» Task objective: Needed from the data below: every line from the one with "Image resolution: width=923" up to and including the one with "713x533 pixels.", repeated exactly and with nothing else.

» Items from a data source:

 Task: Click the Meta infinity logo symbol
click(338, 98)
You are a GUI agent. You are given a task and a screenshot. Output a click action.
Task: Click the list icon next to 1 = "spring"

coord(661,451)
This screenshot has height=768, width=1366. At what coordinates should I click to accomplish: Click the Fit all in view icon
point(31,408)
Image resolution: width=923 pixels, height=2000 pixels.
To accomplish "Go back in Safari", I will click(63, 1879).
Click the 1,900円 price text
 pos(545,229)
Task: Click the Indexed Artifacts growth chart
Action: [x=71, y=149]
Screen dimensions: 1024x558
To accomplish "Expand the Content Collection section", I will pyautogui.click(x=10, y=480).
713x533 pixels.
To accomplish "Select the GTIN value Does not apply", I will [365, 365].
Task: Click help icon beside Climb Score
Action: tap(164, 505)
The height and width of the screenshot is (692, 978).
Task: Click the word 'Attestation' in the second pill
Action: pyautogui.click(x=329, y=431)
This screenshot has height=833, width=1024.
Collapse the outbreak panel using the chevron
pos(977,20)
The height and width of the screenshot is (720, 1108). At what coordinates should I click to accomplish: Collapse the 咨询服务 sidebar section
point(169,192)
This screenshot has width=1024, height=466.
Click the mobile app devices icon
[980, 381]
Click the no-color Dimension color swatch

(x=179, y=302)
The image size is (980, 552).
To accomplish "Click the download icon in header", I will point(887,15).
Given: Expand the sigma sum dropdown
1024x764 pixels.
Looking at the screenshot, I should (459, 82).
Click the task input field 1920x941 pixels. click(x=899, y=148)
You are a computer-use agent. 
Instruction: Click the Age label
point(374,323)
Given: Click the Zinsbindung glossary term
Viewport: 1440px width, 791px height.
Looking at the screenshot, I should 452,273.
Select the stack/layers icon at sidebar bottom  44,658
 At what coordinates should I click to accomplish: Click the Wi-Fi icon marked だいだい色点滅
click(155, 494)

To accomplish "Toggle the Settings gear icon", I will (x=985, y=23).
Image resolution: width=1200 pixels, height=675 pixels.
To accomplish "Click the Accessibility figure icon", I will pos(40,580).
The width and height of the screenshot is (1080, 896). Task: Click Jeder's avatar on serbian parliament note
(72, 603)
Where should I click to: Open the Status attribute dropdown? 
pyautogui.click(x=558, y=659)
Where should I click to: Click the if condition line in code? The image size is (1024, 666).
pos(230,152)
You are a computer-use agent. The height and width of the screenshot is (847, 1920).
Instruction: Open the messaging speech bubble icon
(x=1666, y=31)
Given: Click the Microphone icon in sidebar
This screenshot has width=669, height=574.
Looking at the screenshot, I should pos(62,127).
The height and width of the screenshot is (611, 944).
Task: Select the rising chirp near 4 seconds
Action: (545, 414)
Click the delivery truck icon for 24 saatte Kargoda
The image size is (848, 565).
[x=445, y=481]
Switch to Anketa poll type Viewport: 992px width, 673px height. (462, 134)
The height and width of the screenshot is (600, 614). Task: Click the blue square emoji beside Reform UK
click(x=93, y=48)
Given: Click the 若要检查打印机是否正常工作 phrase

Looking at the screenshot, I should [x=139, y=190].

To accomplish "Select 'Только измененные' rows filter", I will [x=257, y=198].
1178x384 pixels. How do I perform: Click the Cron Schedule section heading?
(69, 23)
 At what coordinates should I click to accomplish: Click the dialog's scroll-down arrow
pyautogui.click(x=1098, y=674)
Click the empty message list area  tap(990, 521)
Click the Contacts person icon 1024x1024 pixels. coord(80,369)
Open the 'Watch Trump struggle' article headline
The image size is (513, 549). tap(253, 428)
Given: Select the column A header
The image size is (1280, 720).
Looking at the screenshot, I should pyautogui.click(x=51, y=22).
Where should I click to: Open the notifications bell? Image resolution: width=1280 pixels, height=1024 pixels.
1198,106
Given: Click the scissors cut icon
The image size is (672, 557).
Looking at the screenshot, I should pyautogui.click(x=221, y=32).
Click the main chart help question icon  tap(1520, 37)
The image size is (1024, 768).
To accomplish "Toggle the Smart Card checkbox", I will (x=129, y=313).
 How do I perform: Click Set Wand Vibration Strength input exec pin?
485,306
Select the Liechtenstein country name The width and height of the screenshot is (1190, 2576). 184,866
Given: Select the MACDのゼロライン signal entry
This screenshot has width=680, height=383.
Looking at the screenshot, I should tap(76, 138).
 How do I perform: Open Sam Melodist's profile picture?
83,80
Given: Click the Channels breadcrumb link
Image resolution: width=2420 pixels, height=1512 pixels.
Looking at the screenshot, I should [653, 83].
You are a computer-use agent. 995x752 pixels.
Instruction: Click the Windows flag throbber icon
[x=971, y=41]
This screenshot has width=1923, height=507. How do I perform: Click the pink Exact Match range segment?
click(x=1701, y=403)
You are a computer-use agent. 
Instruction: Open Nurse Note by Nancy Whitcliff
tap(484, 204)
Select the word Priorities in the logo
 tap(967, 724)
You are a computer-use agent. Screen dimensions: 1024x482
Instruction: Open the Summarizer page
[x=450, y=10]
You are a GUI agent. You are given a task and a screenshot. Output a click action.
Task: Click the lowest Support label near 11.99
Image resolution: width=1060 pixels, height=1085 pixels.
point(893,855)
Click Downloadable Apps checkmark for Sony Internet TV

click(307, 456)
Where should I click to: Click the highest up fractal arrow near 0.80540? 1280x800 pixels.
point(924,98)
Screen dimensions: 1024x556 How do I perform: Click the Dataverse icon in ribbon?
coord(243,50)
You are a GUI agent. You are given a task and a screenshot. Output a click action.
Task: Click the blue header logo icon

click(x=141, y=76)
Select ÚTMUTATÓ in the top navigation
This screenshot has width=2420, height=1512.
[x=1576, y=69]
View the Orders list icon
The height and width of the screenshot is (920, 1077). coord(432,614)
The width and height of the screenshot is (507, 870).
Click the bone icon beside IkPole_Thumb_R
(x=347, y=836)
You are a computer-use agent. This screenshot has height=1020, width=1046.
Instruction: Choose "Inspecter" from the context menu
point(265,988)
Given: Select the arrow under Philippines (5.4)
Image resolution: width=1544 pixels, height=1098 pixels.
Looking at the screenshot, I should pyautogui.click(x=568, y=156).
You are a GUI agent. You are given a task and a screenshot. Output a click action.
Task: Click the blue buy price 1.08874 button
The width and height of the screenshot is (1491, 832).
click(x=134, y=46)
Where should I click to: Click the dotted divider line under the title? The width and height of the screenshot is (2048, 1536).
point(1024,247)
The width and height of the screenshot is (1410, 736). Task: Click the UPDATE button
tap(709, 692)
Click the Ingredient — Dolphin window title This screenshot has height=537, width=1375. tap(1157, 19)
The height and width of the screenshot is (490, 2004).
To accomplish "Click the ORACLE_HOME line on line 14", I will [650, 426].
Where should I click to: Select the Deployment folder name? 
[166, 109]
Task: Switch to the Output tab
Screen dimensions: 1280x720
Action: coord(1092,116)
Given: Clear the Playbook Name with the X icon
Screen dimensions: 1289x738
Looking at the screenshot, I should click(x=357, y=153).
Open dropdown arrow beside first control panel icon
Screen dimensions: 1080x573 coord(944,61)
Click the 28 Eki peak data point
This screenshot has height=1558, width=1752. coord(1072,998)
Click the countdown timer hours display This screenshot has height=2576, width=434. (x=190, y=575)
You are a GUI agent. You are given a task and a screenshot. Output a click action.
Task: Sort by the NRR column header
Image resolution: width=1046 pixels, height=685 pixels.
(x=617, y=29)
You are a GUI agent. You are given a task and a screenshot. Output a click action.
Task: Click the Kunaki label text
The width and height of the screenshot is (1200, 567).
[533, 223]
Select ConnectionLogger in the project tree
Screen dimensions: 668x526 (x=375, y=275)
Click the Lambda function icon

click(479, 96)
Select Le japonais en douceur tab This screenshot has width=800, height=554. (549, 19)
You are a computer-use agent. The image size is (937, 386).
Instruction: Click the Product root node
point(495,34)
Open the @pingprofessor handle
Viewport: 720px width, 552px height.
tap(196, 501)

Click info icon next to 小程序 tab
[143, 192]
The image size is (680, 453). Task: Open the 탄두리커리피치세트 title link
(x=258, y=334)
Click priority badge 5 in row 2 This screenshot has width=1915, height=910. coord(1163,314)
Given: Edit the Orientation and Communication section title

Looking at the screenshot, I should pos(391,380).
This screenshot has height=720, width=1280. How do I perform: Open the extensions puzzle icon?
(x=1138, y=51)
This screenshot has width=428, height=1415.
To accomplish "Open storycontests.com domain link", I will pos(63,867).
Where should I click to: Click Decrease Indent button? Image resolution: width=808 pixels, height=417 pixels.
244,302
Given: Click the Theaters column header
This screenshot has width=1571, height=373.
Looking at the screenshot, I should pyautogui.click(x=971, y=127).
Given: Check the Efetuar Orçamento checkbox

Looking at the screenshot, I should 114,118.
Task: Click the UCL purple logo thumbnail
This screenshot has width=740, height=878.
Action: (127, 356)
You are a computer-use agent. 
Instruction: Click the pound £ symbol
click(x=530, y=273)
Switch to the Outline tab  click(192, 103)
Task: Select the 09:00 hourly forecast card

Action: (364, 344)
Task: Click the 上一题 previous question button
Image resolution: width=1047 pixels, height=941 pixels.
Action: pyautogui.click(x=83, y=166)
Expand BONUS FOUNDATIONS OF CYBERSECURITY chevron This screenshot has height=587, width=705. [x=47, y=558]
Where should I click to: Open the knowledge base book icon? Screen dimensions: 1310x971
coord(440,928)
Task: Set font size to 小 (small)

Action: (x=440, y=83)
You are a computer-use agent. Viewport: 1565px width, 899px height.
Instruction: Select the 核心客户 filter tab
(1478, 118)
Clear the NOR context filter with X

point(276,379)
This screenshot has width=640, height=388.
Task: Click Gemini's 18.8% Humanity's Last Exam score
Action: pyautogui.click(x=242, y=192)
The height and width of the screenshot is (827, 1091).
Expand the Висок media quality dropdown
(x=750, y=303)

» Solution to the problem:
Image resolution: width=923 pixels, height=2000 pixels.
To accomplish "Go back in Safari", I will click(63, 1879).
Click the 1,900円 price text
 pos(545,229)
Task: Click the Indexed Artifacts growth chart
Action: [x=71, y=149]
Screen dimensions: 1024x558
To accomplish "Expand the Content Collection section", I will pyautogui.click(x=10, y=480).
713x533 pixels.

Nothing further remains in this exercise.